+++ Texte fourni +++

*Miabe Togo Actu* : Robert Dussey : « Aux Africains de prendre leur destin en main »
Le négociateur en chef de l’OEACP de l’Accord de partenariat post-Cotonou, le ministre des Affaires étrangères du Togo, Robert Dussey détaille la manière dont les intérêts commerciaux africains seront défendus et représentés auprès de l’UE, ces vingt prochaines années.
Où en est-on de la négociation du nouveau partenariat ACP-UE ?
Une étape difficile s’achève et une nouvelle s’ouvre. Nous sommes parvenus à trouver un accord au bout de deux ans et je vous rassure d’emblée sur le fait qu’il s’agit d’un bon compromis ! Les négociations post-Cotonou avaient commencé en septembre 2018. Alors que l’accord de Cotonou a pris fin en février cette année, nous avions obtenu une prorogation de six mois des discussions. Nous nous sommes entendus sur l’essentiel afin de rassurer les populations des 79 pays ACP et des 27 pays européens. Comme négociateurs, nous sommes optimistes parce que nous pensons que ce nouvel accord défend les intérêts des pays ACP.
Cet accord permettra-t-il enfin à l’Afrique d’entrer dans une ère d’interdépendance avec ses partenaires ?
Les pays africains sont majoritaires dans la partie ACP de l’accord, mais ne sont pas seuls. Trois groupes négocient. Nous défendons pour notre part les intérêts des pays africains au sein du groupe ACP et cet accord va nettement dans leur sens.
Quelle est la vision qui l’emporte, celle plutôt technocratique ou celle tournée vers l’humain ?

+++ Relevé +++

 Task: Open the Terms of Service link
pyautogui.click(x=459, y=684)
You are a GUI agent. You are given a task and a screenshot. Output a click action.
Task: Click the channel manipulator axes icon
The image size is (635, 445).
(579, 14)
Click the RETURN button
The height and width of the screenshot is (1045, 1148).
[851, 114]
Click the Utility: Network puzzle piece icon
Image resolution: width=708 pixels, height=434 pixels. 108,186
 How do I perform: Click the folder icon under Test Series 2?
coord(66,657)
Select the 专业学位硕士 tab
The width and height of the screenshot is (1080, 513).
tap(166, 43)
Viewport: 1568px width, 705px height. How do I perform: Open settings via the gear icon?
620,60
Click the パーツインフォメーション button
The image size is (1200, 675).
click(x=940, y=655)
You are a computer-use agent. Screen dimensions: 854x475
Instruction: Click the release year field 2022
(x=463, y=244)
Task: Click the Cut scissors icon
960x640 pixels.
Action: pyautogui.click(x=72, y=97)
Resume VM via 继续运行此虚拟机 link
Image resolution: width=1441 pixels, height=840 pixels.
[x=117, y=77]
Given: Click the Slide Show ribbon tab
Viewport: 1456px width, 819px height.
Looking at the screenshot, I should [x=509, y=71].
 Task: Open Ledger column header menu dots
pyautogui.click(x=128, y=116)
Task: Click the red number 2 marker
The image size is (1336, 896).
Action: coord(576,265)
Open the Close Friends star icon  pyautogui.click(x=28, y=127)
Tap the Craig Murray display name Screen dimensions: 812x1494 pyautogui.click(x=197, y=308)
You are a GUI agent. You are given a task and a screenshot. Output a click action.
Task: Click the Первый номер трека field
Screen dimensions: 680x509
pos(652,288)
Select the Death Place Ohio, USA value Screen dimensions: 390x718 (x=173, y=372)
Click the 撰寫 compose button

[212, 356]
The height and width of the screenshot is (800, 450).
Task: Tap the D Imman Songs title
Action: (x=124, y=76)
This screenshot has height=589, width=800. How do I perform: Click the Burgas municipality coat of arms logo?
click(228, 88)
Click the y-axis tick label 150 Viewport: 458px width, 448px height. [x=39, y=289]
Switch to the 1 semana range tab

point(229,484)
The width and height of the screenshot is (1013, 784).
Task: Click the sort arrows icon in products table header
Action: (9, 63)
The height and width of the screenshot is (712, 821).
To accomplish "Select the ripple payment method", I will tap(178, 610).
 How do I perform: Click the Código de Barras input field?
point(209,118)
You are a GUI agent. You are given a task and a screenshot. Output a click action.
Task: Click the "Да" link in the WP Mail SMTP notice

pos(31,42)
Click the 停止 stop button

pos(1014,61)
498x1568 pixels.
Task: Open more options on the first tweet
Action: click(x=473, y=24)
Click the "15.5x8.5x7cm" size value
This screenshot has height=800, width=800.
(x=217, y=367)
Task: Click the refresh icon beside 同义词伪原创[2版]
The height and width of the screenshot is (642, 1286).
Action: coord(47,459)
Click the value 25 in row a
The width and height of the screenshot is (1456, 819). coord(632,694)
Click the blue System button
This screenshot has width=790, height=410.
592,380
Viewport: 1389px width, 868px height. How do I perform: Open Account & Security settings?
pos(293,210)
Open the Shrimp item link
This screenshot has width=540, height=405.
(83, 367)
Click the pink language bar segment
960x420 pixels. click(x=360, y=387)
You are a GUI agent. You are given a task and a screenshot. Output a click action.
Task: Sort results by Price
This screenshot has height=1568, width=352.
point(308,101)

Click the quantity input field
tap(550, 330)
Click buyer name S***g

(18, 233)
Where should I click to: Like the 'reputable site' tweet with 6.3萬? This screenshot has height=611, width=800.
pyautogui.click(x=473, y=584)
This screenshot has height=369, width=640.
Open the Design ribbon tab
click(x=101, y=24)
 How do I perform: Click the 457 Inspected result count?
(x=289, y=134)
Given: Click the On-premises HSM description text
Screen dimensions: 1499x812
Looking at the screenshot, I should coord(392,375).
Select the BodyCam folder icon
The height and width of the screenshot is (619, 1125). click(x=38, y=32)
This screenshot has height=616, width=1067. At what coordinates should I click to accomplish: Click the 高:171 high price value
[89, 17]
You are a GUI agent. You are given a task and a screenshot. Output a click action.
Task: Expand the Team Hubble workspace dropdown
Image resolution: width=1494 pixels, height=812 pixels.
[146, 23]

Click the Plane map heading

+++

## Exercices:
• a. Traduisez en anglais cette phrase du texte fourni : « Les négociations post-Cotonou avaient commencé en septembre 2018. »
• b. Reprenez l'entretien sur le nouveau partenariat ACP-UE à la suite de sa dernière phrase, en quelques phrases.

## Réponses aux exercices:
• a. The post-Cotonou negotiations had begun in September 2018.

• b.
Toutes les visions ont été prises en compte dans l’accord qui sera signé dans six à neuf mois. L’accord de Cotonou tenait en un bloc et concernait tous les pays ACP et ceux de l’UE. Aujourd’hui, la spécificité du nouvel accord est d’être un socle commun aux trois entités ACP. Au-delà, il existe un protocole pour chaque groupe qui le représente dans ses particularités. Comme celui de Cotonou, cet accord a une durée de vie de vingt ans. Nous devions être conscients des enjeux, définir nos priorités. Tout au long de ces négociations, nous avons été animés par le nouveau leadership africain, ce nouvel élan et cette ambition du continent africain pour prendre en main son destin. C’est ainsi que nous sommes engagés avec la partie européenne. L’accord porte en son sein des valeurs partagées avec l’UE comme la démocratie, le respect et la promotion des droits de l’homme, le respect de l’environnement. Nous les traduisons dans ce nouveau texte.
Vingt ans, c’est une durée longue. Des correctifs sont-ils prévus afin de s’adapter à l’accélération de l’histoire et de maintenir l’accord à jour ?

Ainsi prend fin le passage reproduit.